Some examples are that Scrooge (Craig Cackowski) is approached by a variety of people needing money or loans, including George Bailey (John San Nicolas), fresh from It’s A Wonderful Life, and his nephew Fred (again, San Nicolas), acting like the Mad Hatter from Alice In Wonderland. Eventually he gets to his bed and is beset by the Spirit of Marley (the versatile, San Nicolas) chastising him for his misdeeds but also revealing the sins from audience members (names I’ve withheld to protect the…guilty).  He goes on a whirlwind ride from the skateboarding, Ghost of the Past (Sam Dinkowitz) and visits the Cratchits, the even-tempered, Bob (Nicholas Kessler), the maniacal, Mrs. (Lauren Modica) and the pokey, Tiny Tim (Chantal Degroat).  The audience is asked to offer which decades they wish to see of their Pasts.

Then he gets a visit from the Present (Jaime Moyer), a rather hung-over “Spirit,” who takes him to a recording studio, where a famous singer (again, Moyer) is belting out her own versions of Christmas Carols, asking the audience their favorite songs, which she manages to mangle.  Also, we visit his past love, Belle (again, Degroat), who introduces us to her new boyfriend (San Nicolas) and the audience is asked to supply a profession for him.  We then visit the supposed “original” ending of the Charley Brown Christmas Special, in which the characters are criticized for only concentrating on the Christian religion in their presentation, until it is pointed out where the Christmas tradition came from.

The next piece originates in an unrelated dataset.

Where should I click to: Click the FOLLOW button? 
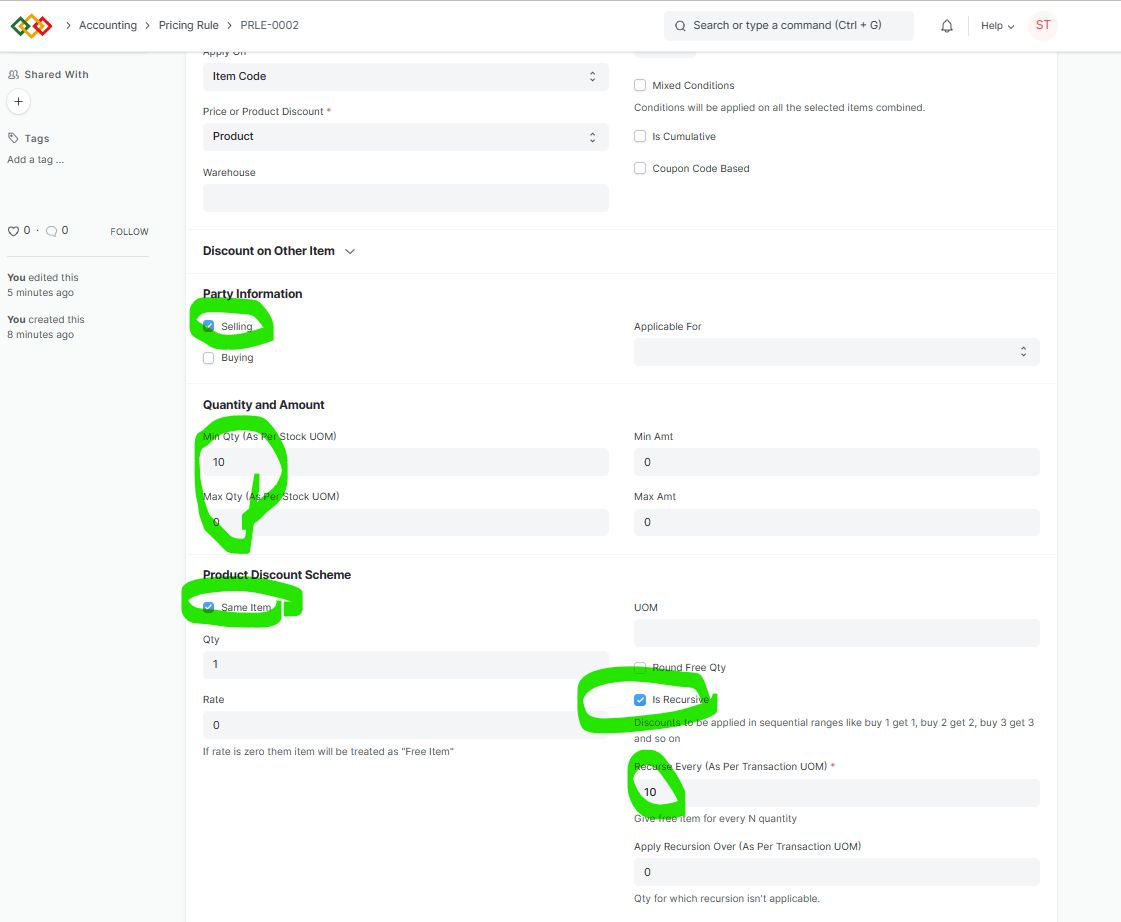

Finally, Scrooge is presented with the Ghost of the Future (again, Kessler)—technically, Yet-To-Come, because the future is changeable, depending on Scrooge’s actions (I know, picky, picky).  But he has to communicate with him through Charades, since the Ghost is not allowed to speak.  And I might add that the characters of Batman, Dorothy from Kansas, Little Orphan Annie, as well as local celebrities are added to the mix throughout the show to contribute to the madcap merriment.

Improv is a large part of the presentation, as it was with the troupe who created it.  It relies on the spontaneity of the actors in creating situations/dialogue on the spot and interacting with the audience.  As funny as the rehearsed bits are in the show, this Improv addition is key to its success and is what makes the production unique, being that an audience will see a somewhat different show every staging of it.  And director, West, not only keeps the show moving at a quick pace but also has chosen his cast carefully, especially for their aptitude in the Improv technique.

This is an excellent ensemble and extraordinary in their comedic skills!  Most of them are returning veterans to this production from last season.  And I have reviewed our local actors, San Nicolas, Dinkowitz, Modica and Degroat before in other comedic and dramatic roles and have touted their skills in the Arts.  And Kessler, Moyer and Cackowski are also terrific performers.  Keep in mind that a cast of seven performs over 50 characters on stage, which is no mean feat.  And Improvisations is one of the hardest forms of theatre there is, so I applaud their outstanding efforts in this production!

I recommend this show but, because of the irreverent humor and adult language, it may not be for everybody.  If you do choose to see it, please tell them Dennis sent you.